FG: Monthly Revenue Surges 411% as Tax Reforms Take Hold

FG: Monthly Revenue Surges 411% as Tax Reforms Take Hold

Monthly federal revenue has jumped from N711 billion in May 2023 to N3.635 trillion by September 2025, marking a 411.3 per cent increase under the current administration. Zacch Adedeji, Executive Chairman of the newly christened Nigeria Revenue Service (NRS), announced these figures during the inauguration of the agency’s 16-storey headquarters in Abuja. The growth reflects a broader fiscal shift that saw annual collections rise from N6.41 trillion in 2021 to a projected N28.79 trillion for 2025. This fourfold increase suggests that the state is finally finding its feet in the art of domestic resource mobilisation.
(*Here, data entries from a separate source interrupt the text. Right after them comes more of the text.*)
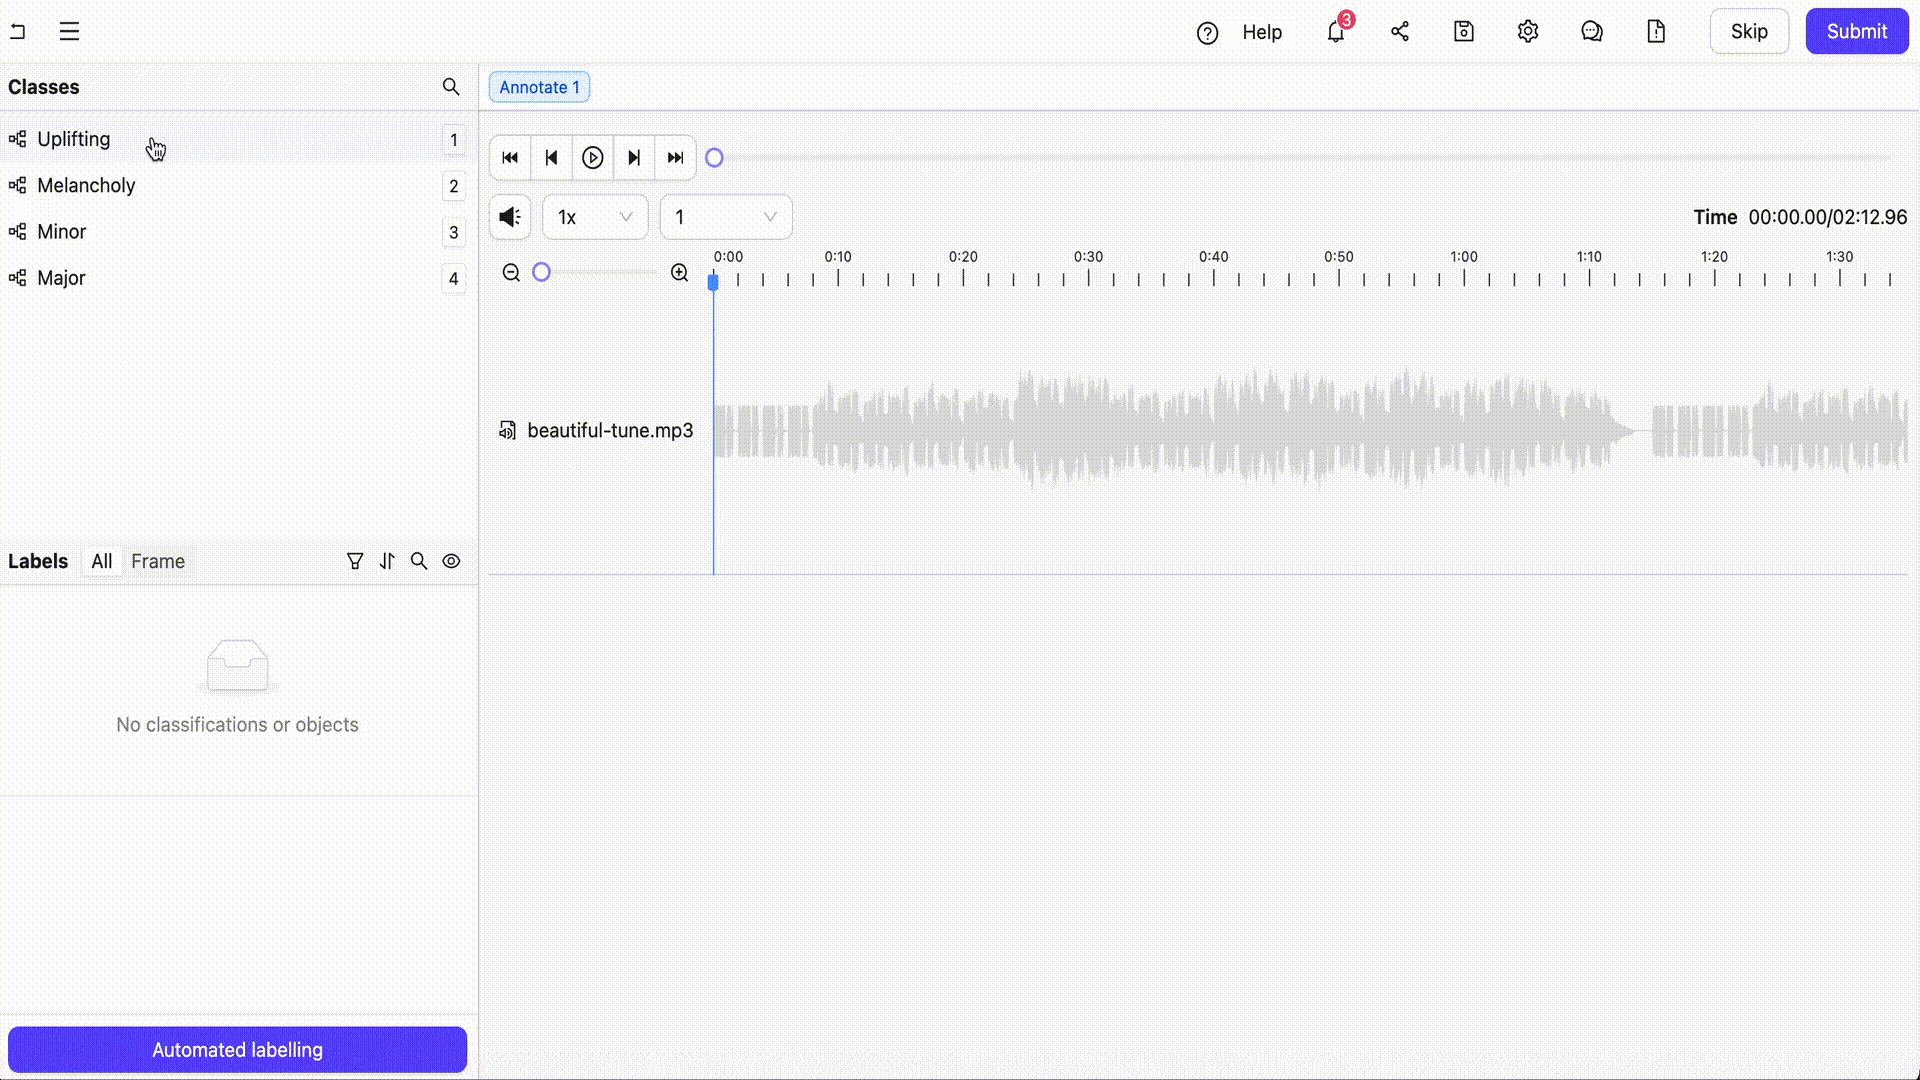Click the Skip button
Viewport: 1920px width, 1080px height.
pyautogui.click(x=1749, y=32)
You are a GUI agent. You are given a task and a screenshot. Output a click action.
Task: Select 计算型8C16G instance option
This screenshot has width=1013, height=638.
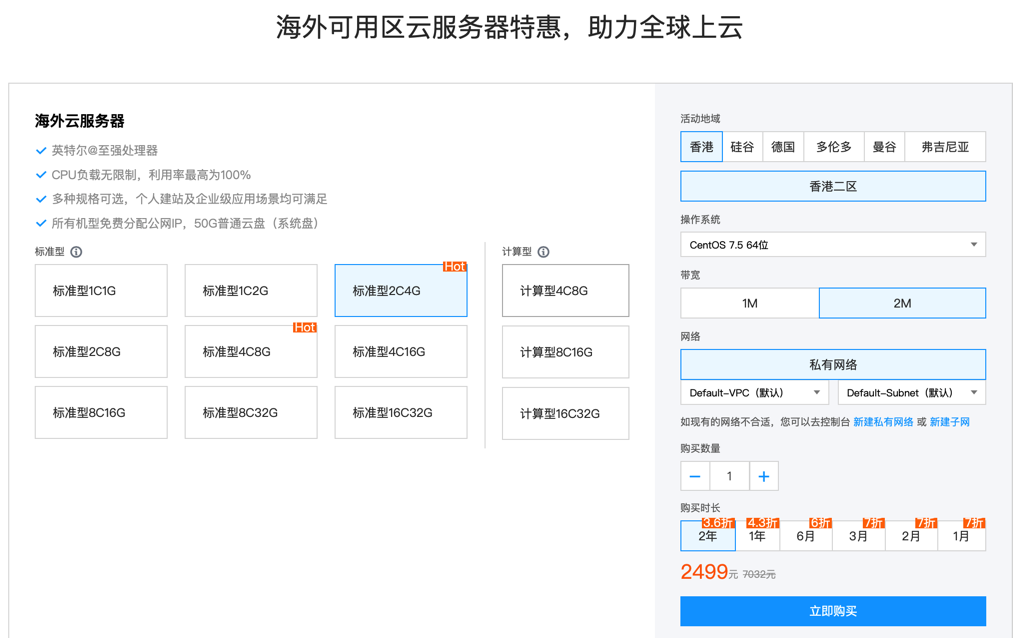coord(565,352)
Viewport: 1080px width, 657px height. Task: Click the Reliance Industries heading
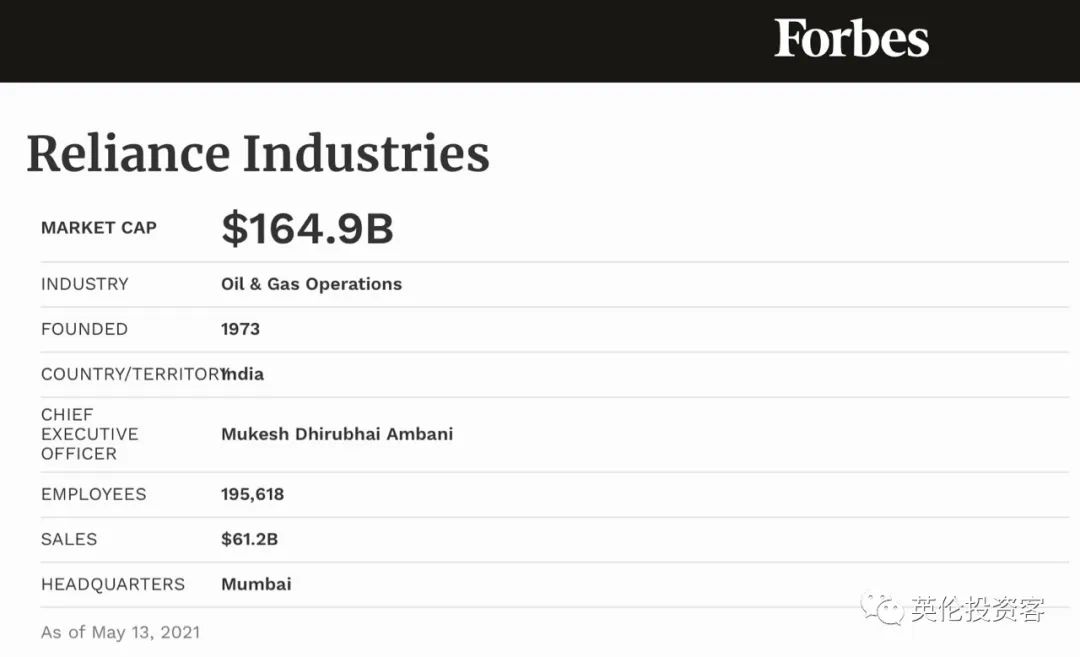point(258,154)
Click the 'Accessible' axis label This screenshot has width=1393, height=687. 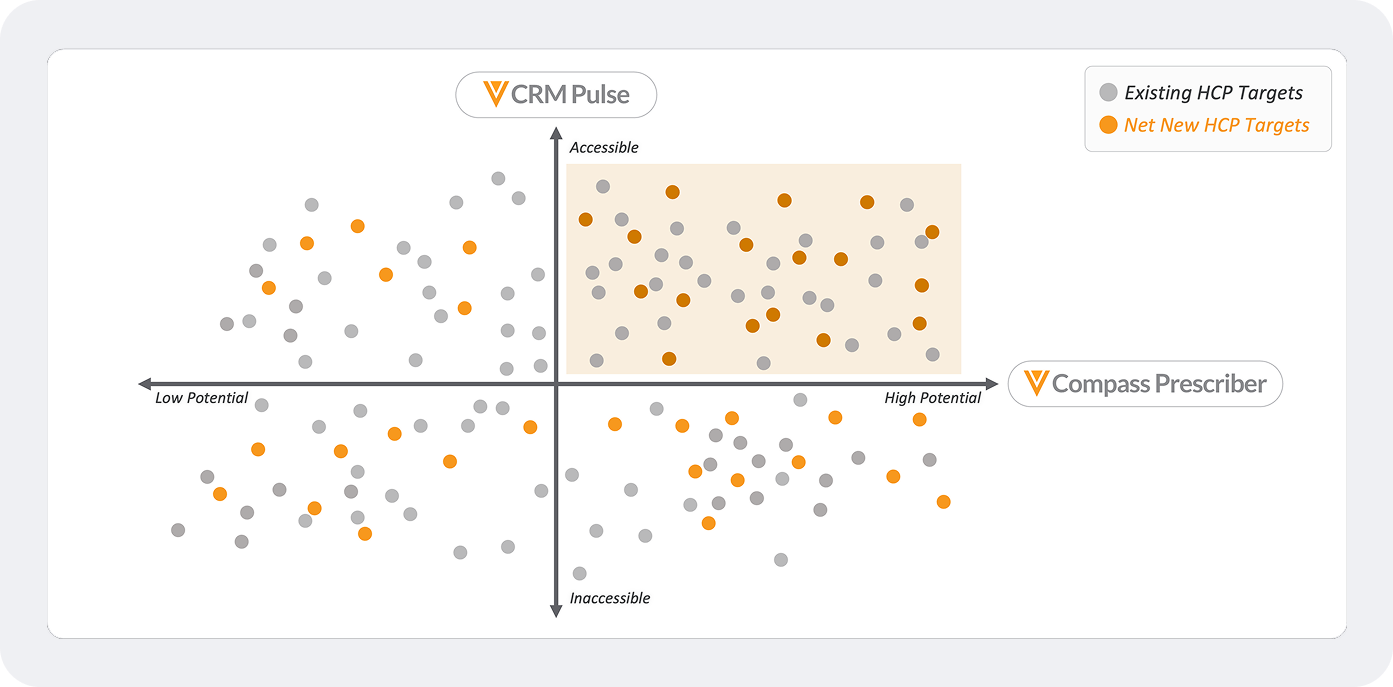(604, 148)

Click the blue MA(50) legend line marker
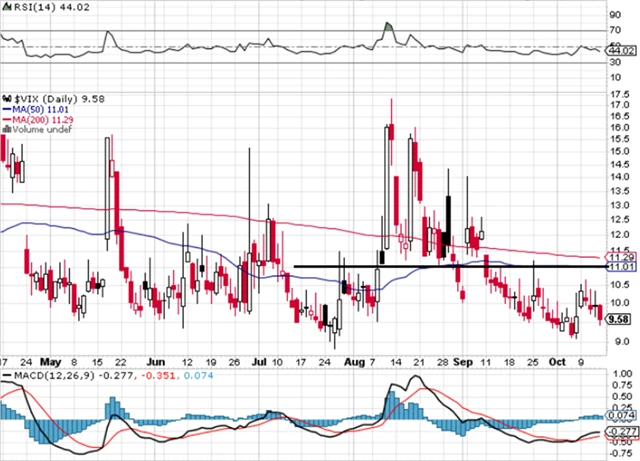(x=5, y=108)
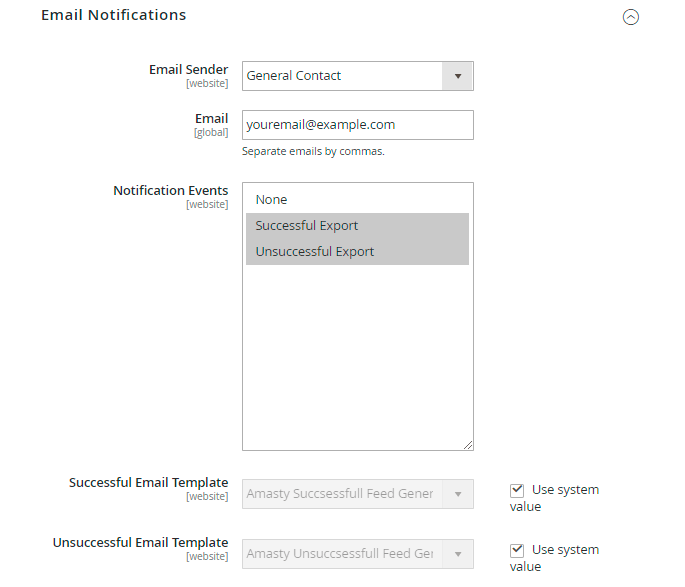
Task: Uncheck system value for Successful Email Template
Action: [x=517, y=490]
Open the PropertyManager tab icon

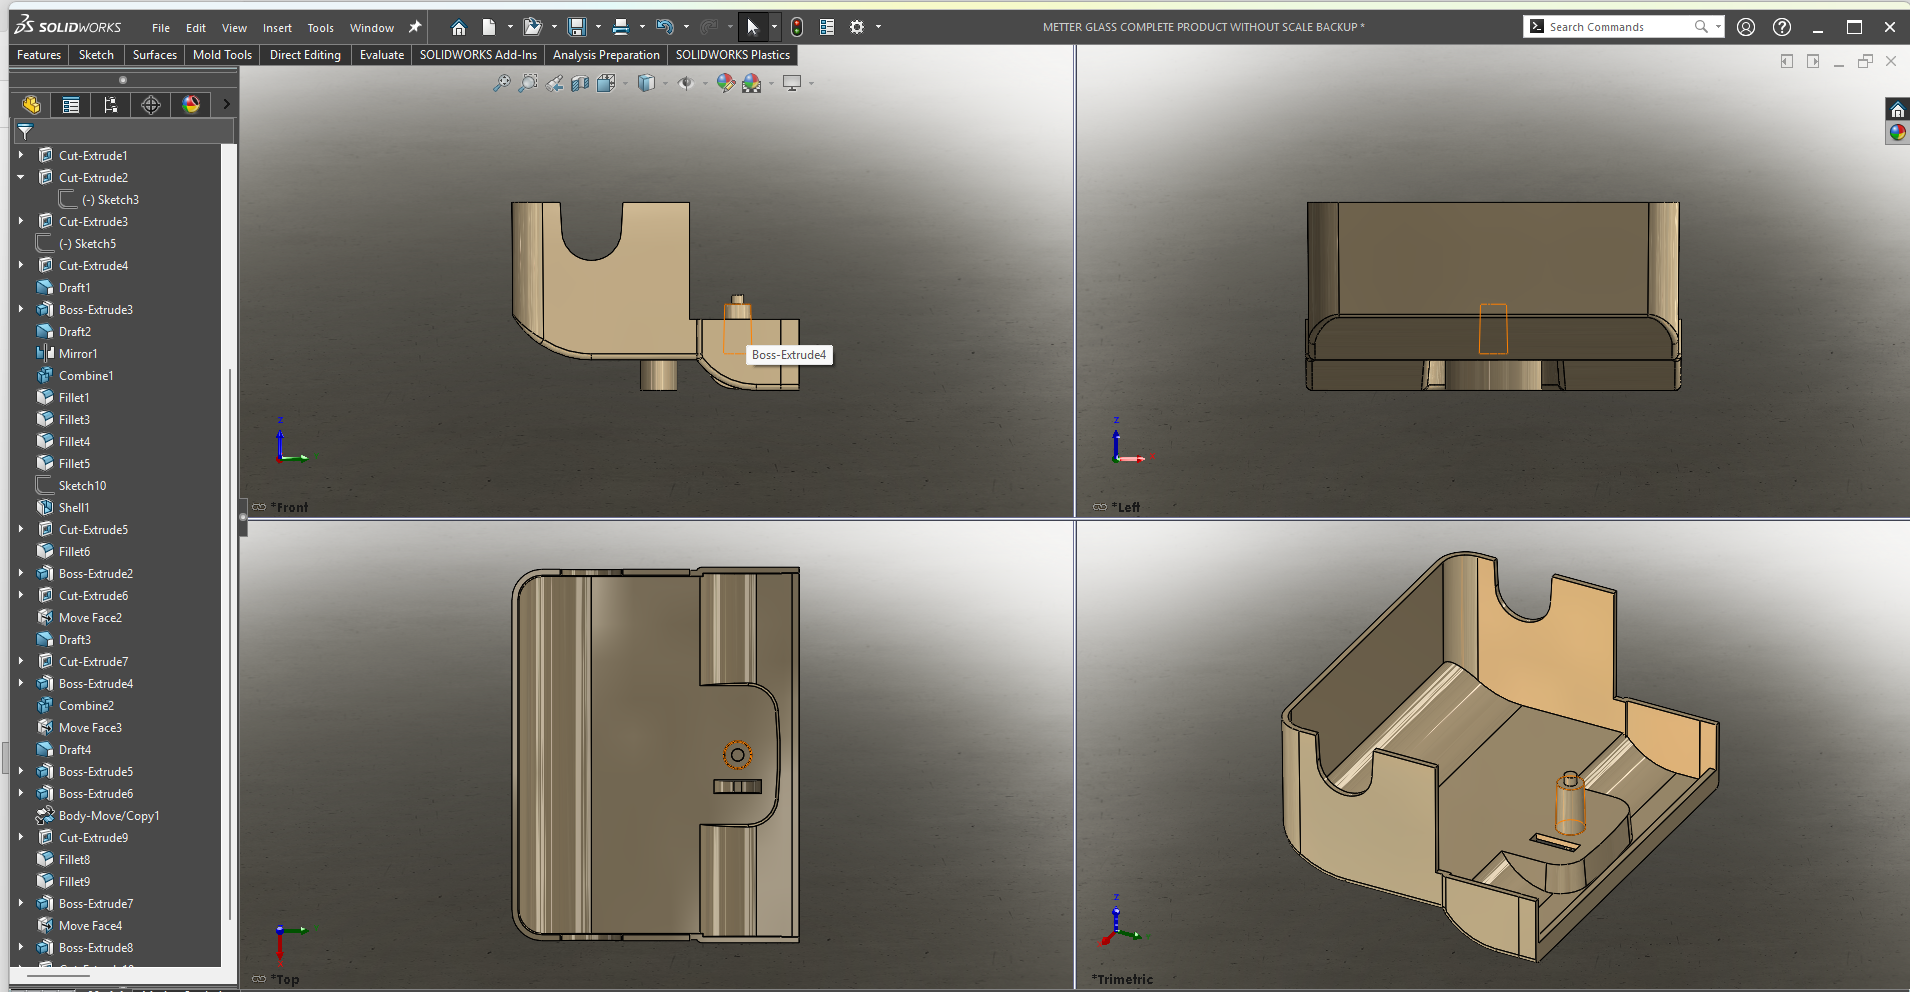pos(71,105)
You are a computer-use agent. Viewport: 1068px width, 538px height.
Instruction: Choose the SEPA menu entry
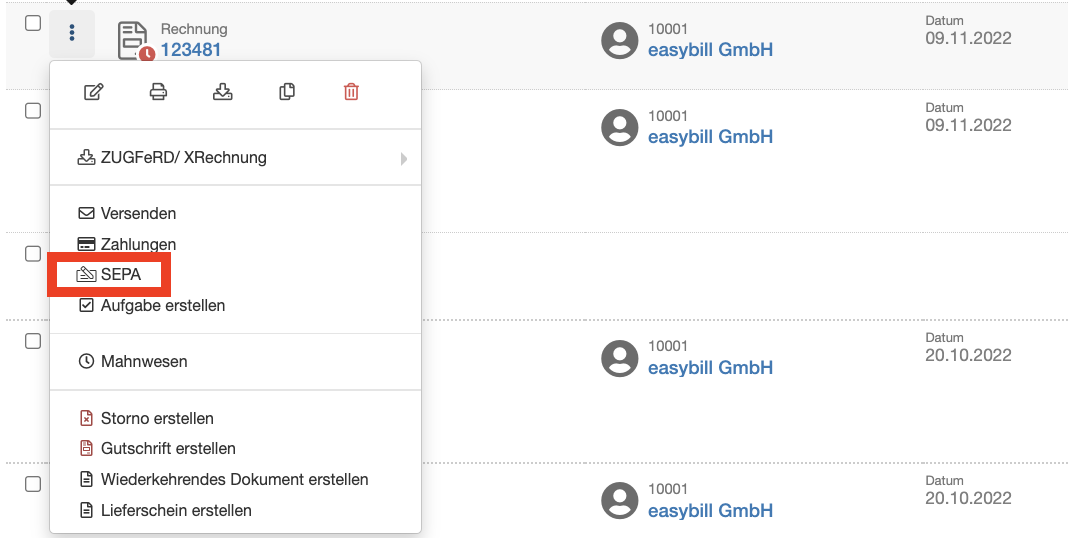click(x=120, y=274)
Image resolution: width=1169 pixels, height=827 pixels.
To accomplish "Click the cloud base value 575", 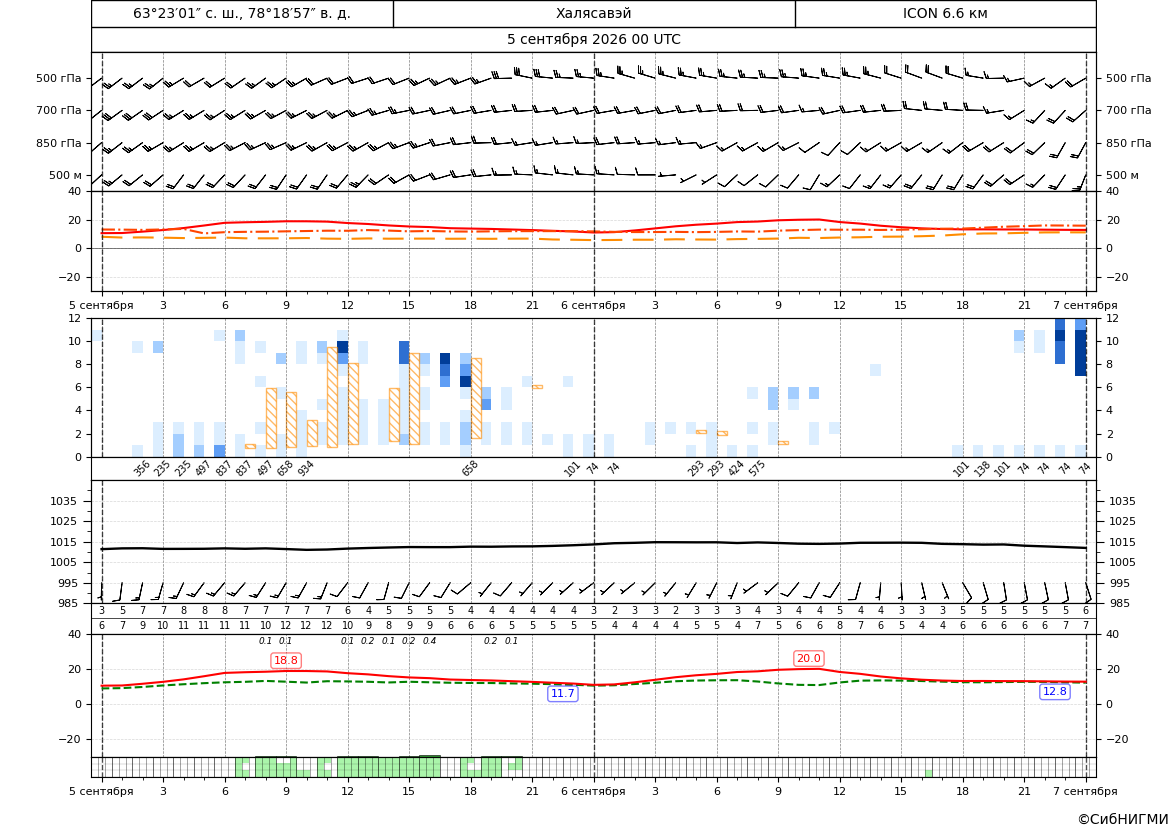I will 757,468.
President Bola Ahmed Tinubu characterised the surge as the result of “deliberate policy” rather than incidental luck. The reforms have expanded the tax net to include 19 million taxpayers, aided by the addition of 814,000 new corporate entities. By streamlining over 60 fragmented tax laws into a single, coherent framework, the government claims to have improved predictability without necessarily raising tax rates. The President insisted that no nation can achieve lasting prosperity on a fragmented or opaque revenue system.

The transition from the Federal Inland Revenue Service (FIRS) to the NRS symbolises a move toward a more technology-driven and integrated fiscal regime. Taiwo Oyedele, representing the Minister of Finance, noted that the old system suffered from weak coordination and an embarrassingly low tax-to-GDP ratio. The new NRS structure aims to restore public trust by demonstrating that tax contributions translate into tangible national value. Modernisation efforts include the National Single Window initiative, which seeks to strip away inefficiencies in trade and strengthen revenue assurance.

Energy sector shifts have played a pivotal role in this revenue renaissance. The removal of the fuel subsidy and the unification of the exchange rate provided the initial fiscal shock required to rebalance the books. Furthermore, the “naira-for-crude” initiative has helped reposition the energy sector, allowing for better controls on public funds and improved remittance systems. These structural adjustments, while painful for the citizenry, appear to have provided the treasury with much-needed liquidity.

The new NRS headquarters, comprising three towers capable of housing 3,000 staff, is intended to be a monument to this new efficiency. President Tinubu urged the agency to move beyond mere collection and focus on building an institution that earns respect both at home and abroad. He maintained that his administration has chosen a path of “discipline and progress” over the “dimness of uncertainty.” The building serves as a physical reminder that the fiscal reforms are no longer just rhetorical.

Despite these gains, the challenge remains to ensure that the increased revenue is matched by improved public services. History will judge the administration not by the height of its new offices or the size of its collections, but by the discipline it sustains. For now, the government is betting that a fair and simplified tax environment will continue to attract investment and foster enterprise. The leap from billions to trillions is impressive, but the real test is whether this wealth trickles down to the average Nigerian.